Parkinson’s disease (PD) is a neurodegenerative disease typified by severe movement and muscle deterioration that affects approximately six million people worldwide. The average age of onset is 60, and the incidence of PD is expected to increase as the world’s elderly population grows. Despite ongoing clinical and basic science research efforts, the etiology and pathogenetic mechanisms of PD remain unclear. Scientists are beginning to identify causative genes, including mutations in genes important to mitochondrial function. Mitochondrial dysfunction is strongly implicated in sporadic PD and the mitochondrial-associated proteins Pink1, Parkin and Omi/HtrA2 (Omi), have genetic mutations linked with PD pathogenesis. Pink1, Parkin and Omi are enzymes that respond to cell stress and death processes, and are imported into mitochondria where they promote mitochondrial integrity and provide protection against toxic insults.

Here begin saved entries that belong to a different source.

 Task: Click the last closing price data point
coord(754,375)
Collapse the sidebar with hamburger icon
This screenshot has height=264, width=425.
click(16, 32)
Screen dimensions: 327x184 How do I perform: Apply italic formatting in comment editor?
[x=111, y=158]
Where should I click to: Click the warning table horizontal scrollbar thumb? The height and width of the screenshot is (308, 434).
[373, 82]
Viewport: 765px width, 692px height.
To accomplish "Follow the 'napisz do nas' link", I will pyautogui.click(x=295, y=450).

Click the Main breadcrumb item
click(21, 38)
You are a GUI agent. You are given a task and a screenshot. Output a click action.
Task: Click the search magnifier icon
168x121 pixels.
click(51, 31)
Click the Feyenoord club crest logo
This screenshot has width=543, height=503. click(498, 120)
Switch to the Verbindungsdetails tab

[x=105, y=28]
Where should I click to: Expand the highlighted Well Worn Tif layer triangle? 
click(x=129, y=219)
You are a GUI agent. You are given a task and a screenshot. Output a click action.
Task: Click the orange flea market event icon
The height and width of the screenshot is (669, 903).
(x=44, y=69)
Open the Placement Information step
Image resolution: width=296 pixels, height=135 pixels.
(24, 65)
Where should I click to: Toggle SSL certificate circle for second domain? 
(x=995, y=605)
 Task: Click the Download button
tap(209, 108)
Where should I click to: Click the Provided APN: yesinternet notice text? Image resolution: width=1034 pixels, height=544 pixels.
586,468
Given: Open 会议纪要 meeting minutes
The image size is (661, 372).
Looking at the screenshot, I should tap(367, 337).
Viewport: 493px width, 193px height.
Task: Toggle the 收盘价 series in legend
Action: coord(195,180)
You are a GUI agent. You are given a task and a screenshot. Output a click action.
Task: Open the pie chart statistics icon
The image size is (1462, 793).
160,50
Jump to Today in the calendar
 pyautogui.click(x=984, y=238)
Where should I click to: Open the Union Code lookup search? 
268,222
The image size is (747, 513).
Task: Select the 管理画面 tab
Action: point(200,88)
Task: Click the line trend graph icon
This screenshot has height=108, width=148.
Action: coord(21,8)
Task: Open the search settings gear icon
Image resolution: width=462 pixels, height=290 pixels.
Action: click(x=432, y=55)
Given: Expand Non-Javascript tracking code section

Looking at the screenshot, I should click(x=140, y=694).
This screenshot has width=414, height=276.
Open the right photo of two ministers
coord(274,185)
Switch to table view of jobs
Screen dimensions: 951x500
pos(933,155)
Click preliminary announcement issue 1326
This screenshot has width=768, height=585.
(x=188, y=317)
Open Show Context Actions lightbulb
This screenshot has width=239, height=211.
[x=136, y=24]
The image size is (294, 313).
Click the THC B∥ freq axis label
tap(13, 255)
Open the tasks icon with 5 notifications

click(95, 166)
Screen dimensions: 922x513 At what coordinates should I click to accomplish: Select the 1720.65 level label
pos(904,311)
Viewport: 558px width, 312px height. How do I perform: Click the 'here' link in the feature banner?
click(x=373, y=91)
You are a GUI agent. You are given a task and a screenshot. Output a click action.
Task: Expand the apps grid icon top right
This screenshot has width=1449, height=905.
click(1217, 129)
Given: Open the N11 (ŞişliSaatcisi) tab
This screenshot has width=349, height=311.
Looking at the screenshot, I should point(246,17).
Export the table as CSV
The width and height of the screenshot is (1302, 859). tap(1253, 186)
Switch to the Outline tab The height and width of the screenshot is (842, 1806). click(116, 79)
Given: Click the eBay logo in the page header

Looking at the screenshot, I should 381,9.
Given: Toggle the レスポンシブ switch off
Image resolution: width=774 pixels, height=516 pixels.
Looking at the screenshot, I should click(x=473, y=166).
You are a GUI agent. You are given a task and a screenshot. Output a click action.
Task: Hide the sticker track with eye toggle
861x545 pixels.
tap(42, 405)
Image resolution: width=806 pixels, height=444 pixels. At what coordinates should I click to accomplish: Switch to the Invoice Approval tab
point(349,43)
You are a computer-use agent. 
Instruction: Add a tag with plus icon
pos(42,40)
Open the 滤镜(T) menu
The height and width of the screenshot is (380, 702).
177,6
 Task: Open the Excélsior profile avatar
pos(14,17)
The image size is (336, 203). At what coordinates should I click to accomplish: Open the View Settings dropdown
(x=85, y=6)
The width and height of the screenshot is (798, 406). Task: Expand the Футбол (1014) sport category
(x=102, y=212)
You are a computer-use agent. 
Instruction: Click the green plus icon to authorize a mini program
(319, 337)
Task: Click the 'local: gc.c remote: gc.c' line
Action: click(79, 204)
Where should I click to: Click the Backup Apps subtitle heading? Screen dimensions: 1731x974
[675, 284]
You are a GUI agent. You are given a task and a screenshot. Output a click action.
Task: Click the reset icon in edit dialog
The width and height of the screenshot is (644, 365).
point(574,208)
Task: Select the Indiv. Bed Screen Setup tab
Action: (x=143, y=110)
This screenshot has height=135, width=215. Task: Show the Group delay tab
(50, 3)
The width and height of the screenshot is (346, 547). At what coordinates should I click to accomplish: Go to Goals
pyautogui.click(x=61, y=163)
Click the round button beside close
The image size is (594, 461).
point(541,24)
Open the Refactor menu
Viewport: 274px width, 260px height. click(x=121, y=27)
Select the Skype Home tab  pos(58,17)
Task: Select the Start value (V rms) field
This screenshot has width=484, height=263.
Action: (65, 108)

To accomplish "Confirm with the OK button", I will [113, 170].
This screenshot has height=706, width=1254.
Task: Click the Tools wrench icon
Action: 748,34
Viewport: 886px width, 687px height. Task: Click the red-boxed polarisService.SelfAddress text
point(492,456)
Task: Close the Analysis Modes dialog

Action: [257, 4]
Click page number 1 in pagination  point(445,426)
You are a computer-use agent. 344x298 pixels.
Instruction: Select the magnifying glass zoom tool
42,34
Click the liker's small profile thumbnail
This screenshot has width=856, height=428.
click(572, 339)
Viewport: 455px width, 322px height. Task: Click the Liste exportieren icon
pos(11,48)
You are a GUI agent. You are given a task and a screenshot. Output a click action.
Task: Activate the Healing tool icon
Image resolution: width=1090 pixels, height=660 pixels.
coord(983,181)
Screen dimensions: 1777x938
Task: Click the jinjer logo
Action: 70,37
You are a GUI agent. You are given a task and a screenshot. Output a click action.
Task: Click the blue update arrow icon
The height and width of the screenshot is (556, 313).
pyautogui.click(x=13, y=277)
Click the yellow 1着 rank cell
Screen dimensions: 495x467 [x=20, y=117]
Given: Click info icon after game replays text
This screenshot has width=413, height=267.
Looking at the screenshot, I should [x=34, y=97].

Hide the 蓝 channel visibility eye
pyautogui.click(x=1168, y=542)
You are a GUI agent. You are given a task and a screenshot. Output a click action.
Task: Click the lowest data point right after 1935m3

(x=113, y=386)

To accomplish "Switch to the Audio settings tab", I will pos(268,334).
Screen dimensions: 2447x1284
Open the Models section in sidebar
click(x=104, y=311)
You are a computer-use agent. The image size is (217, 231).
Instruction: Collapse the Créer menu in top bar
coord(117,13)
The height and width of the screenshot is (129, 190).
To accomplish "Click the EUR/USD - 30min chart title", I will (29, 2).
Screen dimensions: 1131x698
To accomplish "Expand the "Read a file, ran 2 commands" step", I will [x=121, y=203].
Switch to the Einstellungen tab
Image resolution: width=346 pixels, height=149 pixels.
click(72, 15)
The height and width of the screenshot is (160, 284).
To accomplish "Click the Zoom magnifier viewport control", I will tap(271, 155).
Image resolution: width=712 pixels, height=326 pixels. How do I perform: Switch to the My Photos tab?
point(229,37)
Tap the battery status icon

In this report, the authors use the fruit fly Drosophila melanogaster to uncover a new gene that may be a key regulator of mitochondrial dysfunction during the pathogenesis of PD, by influencing the Pink1/Parkin pathway. Using a combination of genetic and biochemical approaches, the authors identified two proteases that influence this pathway. They identify Omi, as a mitochondrial protease downstream of Pink1, and another mitochondrial protease called Rhomboid-7. They show that Rhomboid-7 is necessary to cleave the precursor forms of Pink1 and Omi – a process that regulates their localization. This finding should be relevant to humans, since Rhomboid-7 is conserved in humans, where it is called PARL and is known to cleave mitochondrial proteins. The authors report that the protease activity of Rhomboid-7 is required to process the initially mitochondrial-membrane tethered form of both Pink and Omi into their soluble forms. This Rhomboid-7-dependent cleavage is necessary for the relocalization of Pink and Omi, and may affect their overall function and, consequently, mitochondrial integrity.

This paper suggests that the mitochondrial rhomboid protease Rhomboid-7 regulates the function and localization of Pink1 and Omi by cleaving their inner membrane tethering transmembrane domains, allowing these enzymes to be released into the mitochondrial intermembrane space and cytoplasm. If the human mitochondrial rhomboid protease, PARL, regulates human mitochondrial proteins during PD pathogenesis in this way, then PARL should offer a novel therapeutic target. Other proteases, like PARL, are effective disease drug targets, owing to the effectiveness of bioactive small molecules in selectively activating or inhibiting their proteolytic function.